*Task directions*. Wherever the word "Given" occurs in the lines below, copy the whole line.

*Task inputs*.
--------------------

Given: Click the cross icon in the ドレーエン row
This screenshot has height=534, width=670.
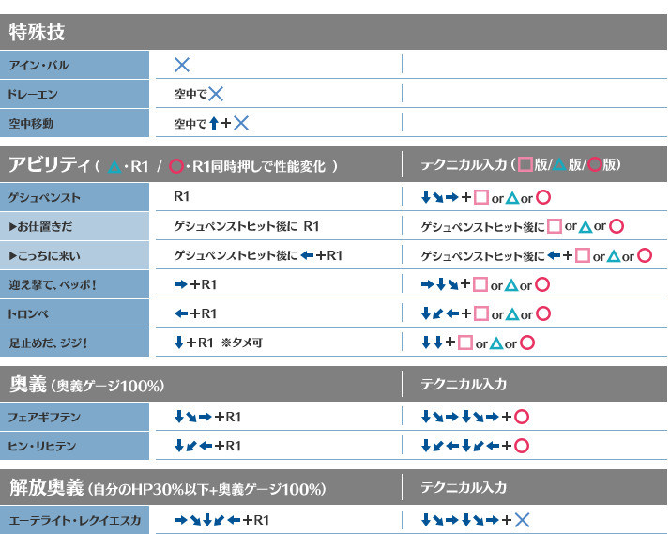Looking at the screenshot, I should [216, 94].
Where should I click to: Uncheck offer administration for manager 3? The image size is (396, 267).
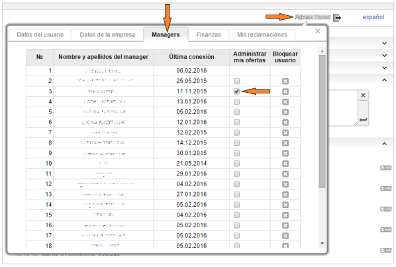[236, 91]
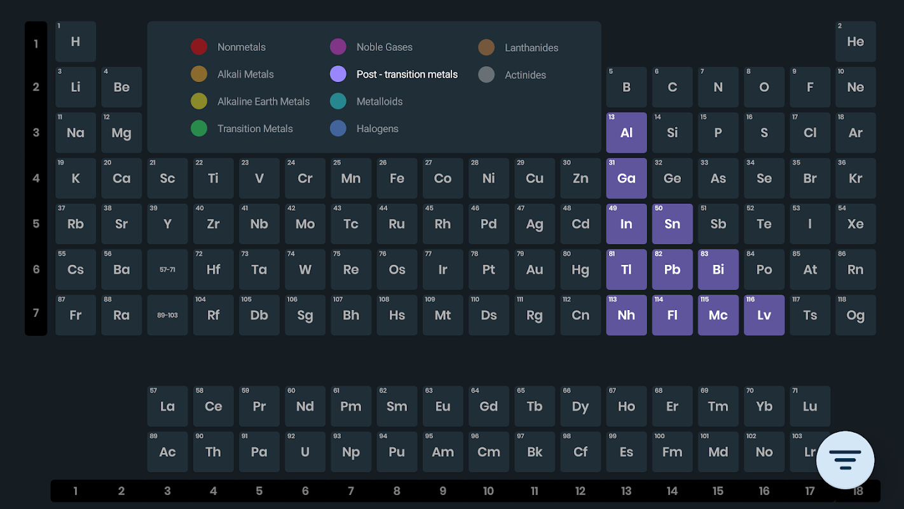Screen dimensions: 904x509
Task: Select the Uranium (U) element tile
Action: [305, 452]
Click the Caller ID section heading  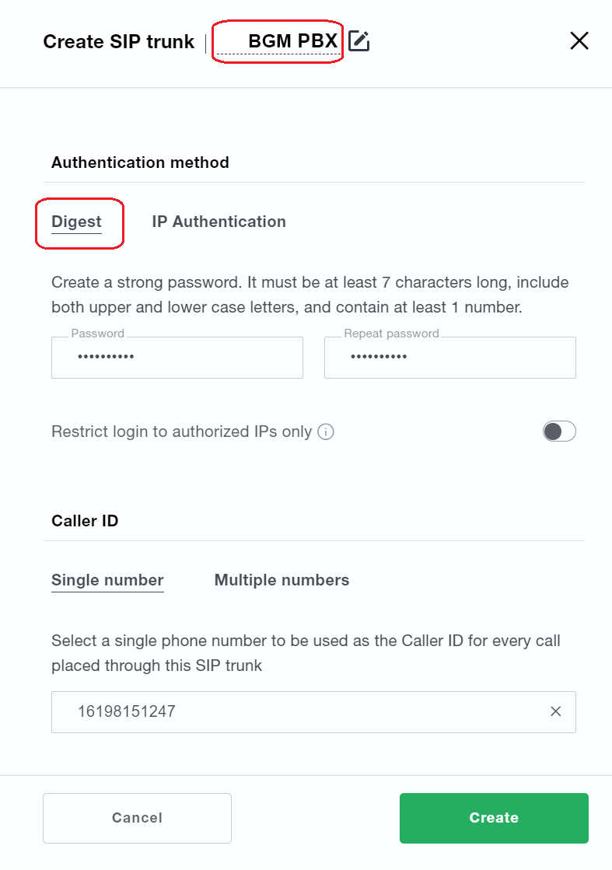85,521
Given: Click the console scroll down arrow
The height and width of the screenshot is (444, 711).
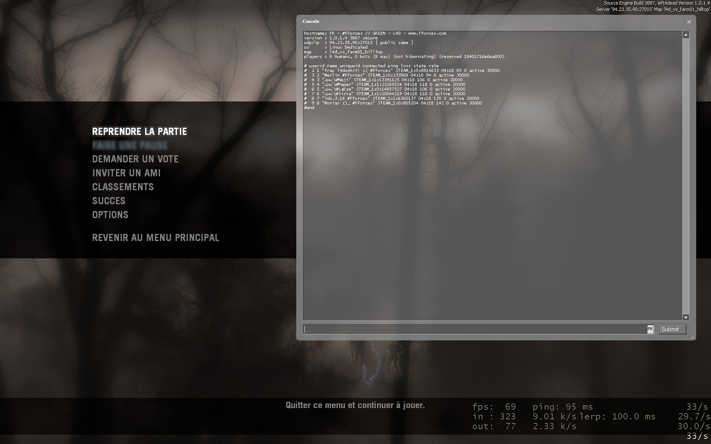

--------------------

*Finished exercise*.
Given: Click the cross icon in the ドレーエン row
Given: Click the console scroll down arrow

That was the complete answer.